The Navy College Program V-12 was open to boys between the ages of 17 and 20, who were high school or preparatory school graduates, and who might or might not be in college at the time of making application for the program. The purpose of the program was to provide officers for the Navy, Marine Corps, and Coast Guard. If the candidate, after examination and interview, was selected, he was immediately taken into the Naval Reserve and assigned as early as possible to a college under Navy contract. His preference for a specific college was an important factor in the assignment. The length of time an individual student continued in the program depended on his previous college education, if any, and the type of course which he pursued. For example, the curriculum for desk officer candidates covered four 16-week terms in the V-12 program, followed by four months in a Midshipmen's School, while candidates for the medical corps took five 16-week terms of premedical work, plus a complete medical course. Students in the program pursued the regular college course, were taught by the college faculty, and lived in a dormitory assigned by the college to the Navy students. But technically, at least, they were seamen on active duty; they wore the uniform and were under military discipline. The expenses of the students were paid by the Navy, and they received regular Navy pay.
There were, however, some peculiarities in the position of the V-12 students, beyond the nature of their work and their surroundings.
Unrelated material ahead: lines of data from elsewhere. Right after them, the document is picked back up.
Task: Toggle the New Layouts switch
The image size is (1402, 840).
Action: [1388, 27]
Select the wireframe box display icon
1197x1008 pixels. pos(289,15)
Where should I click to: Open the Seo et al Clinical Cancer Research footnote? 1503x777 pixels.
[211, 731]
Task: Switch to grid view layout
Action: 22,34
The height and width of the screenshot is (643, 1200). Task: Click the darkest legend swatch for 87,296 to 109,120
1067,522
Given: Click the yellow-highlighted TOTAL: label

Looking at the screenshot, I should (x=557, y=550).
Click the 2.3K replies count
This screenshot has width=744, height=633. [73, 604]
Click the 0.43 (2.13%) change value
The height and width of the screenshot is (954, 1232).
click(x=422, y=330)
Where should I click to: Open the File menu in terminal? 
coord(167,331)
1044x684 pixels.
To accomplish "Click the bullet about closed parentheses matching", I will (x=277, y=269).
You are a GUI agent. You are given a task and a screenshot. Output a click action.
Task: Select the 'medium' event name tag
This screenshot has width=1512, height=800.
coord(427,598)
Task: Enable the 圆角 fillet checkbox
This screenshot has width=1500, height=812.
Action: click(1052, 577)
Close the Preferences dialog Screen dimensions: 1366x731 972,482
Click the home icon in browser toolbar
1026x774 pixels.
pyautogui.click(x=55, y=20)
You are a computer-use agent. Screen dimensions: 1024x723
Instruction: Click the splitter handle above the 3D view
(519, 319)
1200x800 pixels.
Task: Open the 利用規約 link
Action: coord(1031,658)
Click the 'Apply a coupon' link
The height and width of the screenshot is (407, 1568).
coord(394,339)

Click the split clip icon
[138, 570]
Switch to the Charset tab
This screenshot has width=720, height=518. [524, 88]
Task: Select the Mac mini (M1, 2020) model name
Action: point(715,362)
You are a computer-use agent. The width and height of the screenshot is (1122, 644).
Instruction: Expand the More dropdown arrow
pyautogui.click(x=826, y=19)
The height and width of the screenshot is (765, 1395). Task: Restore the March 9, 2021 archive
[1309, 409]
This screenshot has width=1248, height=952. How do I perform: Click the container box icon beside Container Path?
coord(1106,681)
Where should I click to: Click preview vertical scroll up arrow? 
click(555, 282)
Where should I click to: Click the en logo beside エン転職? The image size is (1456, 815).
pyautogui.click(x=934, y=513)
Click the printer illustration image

Generally, an officer or enlisted man of the Navy may be transferred at any time from one kind of duty to another and from one post or ship to another. But these young men *Page 94 were first accepted as V-12 candidates and then enlisted as a necessary step toward college, to be followed later by ordinary naval duty. So long as they kept up with their studies and behaved themselves, they could not be reassigned to a different kind of service without a breach of faith by the Naval authorities. Their anomalous status is recognized by Navy Regulations which disentitle to mustering out pay "personnel whose only service has been as a student under the college training program (Class V-12, Naval Reserve, Class III, D, Marine Corps Reserve) while actually in college while pursuing academic training." Navy Regulations, 34 C.F.R. § 22.2. See alsoVeterans Administration Regulation, 38 C.F.R. § 36.216(c) for computing period of active service under the Servicemen's Readjustment Act.
With some hesitation, we have come to the conclusion that the enlistment oath, the uniform, the Navy pay, the Navy discipline, would fix the status of the insured in the mind of most people rather than the circumstance that he was a student in a New England college. His status was that of a member of the naval forces, and therefore the judgment will be affirmed, but without costs.